Historically, collectors searched forests for these hardened deposits and removed them from trees using knives, sticks, or other tools. In the nineteenth century some woodsmen specialized in gathering spruce gum and were known as “gummers”, supplying resin to early chewing gum manufacturers.

Freshly exuded resin is usually soft and sticky. Over time, exposure to air causes it to harden, making it easier to collect and more suitable for chewing.

==Harvesting and purification==
After collection, raw spruce resin often contains fragments of bark, wood, and other forest debris. Traditionally the resin is purified by heating it until it softens and then filtering or straining the material to remove impurities. The cleaned resin is then allowed to cool and harden again into small pieces suitable for chewing.

Purified spruce gum is typically brittle at room temperature but softens when warmed. When placed in the mouth, body heat and saliva gradually soften the resin and allow fragments to combine into a pliable chewing mass.

==Chewing characteristics==
Natural spruce gum differs from modern chewing gum because it consists entirely of plant resin rather than synthetic gum bases. When first chewed it may fracture or crumble while still cool, but as it warms the resin softens and forms a cohesive mass that can be chewed for extended periods.

The flavor of spruce gum is typically described as strongly aromatic and resinous, reflecting the volatile compounds present in conifer resins. Historically, pieces of spruce gum could be stored between uses and re-softened when chewed again.

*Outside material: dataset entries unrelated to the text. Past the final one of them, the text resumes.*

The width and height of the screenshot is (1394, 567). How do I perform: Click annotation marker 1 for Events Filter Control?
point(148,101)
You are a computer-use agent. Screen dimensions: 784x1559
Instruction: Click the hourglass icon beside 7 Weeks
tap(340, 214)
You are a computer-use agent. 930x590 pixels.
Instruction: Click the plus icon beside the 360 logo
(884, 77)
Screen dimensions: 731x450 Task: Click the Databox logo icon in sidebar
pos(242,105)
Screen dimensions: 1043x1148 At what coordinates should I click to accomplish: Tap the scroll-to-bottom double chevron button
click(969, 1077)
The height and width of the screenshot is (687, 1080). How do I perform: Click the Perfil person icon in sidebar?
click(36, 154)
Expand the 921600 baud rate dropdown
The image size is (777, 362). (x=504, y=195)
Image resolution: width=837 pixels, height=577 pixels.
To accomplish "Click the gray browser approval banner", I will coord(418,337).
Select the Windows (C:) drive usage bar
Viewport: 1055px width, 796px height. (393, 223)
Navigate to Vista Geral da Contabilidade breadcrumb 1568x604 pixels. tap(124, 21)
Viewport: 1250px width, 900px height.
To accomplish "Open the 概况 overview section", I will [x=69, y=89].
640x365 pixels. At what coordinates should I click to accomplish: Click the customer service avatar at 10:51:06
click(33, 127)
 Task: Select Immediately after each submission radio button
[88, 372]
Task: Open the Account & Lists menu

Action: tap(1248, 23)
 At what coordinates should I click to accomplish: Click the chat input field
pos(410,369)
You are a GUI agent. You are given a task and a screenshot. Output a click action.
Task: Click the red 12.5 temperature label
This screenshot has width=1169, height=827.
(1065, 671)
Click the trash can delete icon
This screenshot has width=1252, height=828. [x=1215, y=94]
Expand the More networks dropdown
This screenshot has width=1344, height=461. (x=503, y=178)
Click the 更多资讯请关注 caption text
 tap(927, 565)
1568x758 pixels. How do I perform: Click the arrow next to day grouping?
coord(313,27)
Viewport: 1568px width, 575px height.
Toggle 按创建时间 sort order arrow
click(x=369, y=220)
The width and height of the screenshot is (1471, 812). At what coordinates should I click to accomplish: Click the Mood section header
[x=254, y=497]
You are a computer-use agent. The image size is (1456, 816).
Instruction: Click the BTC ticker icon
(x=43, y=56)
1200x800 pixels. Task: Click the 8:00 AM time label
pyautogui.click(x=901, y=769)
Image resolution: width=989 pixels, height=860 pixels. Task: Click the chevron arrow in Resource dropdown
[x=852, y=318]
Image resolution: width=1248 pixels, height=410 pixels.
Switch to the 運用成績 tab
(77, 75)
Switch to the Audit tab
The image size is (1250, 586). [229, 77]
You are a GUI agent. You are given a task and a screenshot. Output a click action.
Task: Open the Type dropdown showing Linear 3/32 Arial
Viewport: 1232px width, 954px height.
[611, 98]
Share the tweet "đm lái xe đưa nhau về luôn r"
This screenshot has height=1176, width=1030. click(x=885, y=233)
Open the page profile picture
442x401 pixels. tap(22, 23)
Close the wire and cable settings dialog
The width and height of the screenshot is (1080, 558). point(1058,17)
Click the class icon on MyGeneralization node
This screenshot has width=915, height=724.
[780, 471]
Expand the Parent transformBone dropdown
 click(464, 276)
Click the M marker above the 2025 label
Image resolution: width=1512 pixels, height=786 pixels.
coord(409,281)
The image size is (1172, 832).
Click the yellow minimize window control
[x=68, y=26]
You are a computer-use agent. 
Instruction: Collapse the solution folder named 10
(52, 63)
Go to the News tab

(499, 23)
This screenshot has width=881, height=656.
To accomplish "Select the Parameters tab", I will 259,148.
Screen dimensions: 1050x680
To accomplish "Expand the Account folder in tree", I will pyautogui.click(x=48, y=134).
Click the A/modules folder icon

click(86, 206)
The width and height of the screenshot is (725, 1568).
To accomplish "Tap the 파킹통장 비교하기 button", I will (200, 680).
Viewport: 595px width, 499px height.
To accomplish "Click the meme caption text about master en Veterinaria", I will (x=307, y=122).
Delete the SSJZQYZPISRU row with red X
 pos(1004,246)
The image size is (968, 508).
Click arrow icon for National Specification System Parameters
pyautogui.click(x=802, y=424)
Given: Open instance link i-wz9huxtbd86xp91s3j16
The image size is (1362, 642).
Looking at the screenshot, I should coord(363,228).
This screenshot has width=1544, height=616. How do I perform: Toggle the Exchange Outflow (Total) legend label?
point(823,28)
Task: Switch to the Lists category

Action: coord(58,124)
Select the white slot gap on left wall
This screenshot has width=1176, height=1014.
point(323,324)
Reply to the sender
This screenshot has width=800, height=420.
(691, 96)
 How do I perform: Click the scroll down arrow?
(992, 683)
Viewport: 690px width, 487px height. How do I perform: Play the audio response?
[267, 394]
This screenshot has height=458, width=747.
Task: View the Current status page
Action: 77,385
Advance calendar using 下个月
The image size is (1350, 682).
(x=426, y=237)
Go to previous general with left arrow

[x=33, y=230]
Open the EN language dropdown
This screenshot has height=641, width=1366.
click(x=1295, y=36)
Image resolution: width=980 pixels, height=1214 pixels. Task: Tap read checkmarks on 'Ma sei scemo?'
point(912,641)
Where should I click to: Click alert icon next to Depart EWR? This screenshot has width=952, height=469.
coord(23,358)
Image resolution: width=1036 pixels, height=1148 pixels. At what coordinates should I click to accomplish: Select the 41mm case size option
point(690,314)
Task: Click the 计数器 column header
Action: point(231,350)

==Traditional medicinal uses==
Spruce resin has long been used in traditional medicine in northern forest regions. Indigenous peoples of North America applied spruce pitch to cuts, sores, and skin irritations as a protective dressing. The resin was sometimes mixed with animal fat or other ingredients to produce salves used for treating wounds and skin ailments.

Spruce gum was also chewed as a traditional remedy for coughs, sore throats, and chest irritation. Modern research has identified antimicrobial and anti-inflammatory compounds in conifer resins, and purified spruce resin preparations have been investigated for their potential role in wound care.

==Other natural resin chewing gums==
Spruce gum is one of several chewing materials derived from plant resins. In the Mediterranean region, for example, mastic gum is produced from the resin of the shrub Pistacia lentiscus. Like spruce gum, mastic resin hardens naturally and softens when chewed.

Historically, a variety of plant resins and latexes were used as chewing substances in different cultures. In North America, spruce resin was widely chewed by Indigenous peoples and later adopted by European settlers, eventually becoming one of the earliest forms of commercially packaged chewing gum.

==Decline and modern revival==
Natural resin chewing gums declined in commercial use during the twentieth century as industrial chewing gum manufacturers adopted synthetic gum bases made from rubber-like polymers. These materials provided consistent texture and longer shelf life and were easier to manufacture on a large scale.

In recent years, however, there has been renewed interest in traditional and natural chewing materials as part of broader interest in historical foods, natural products, and ethnobotanical practices.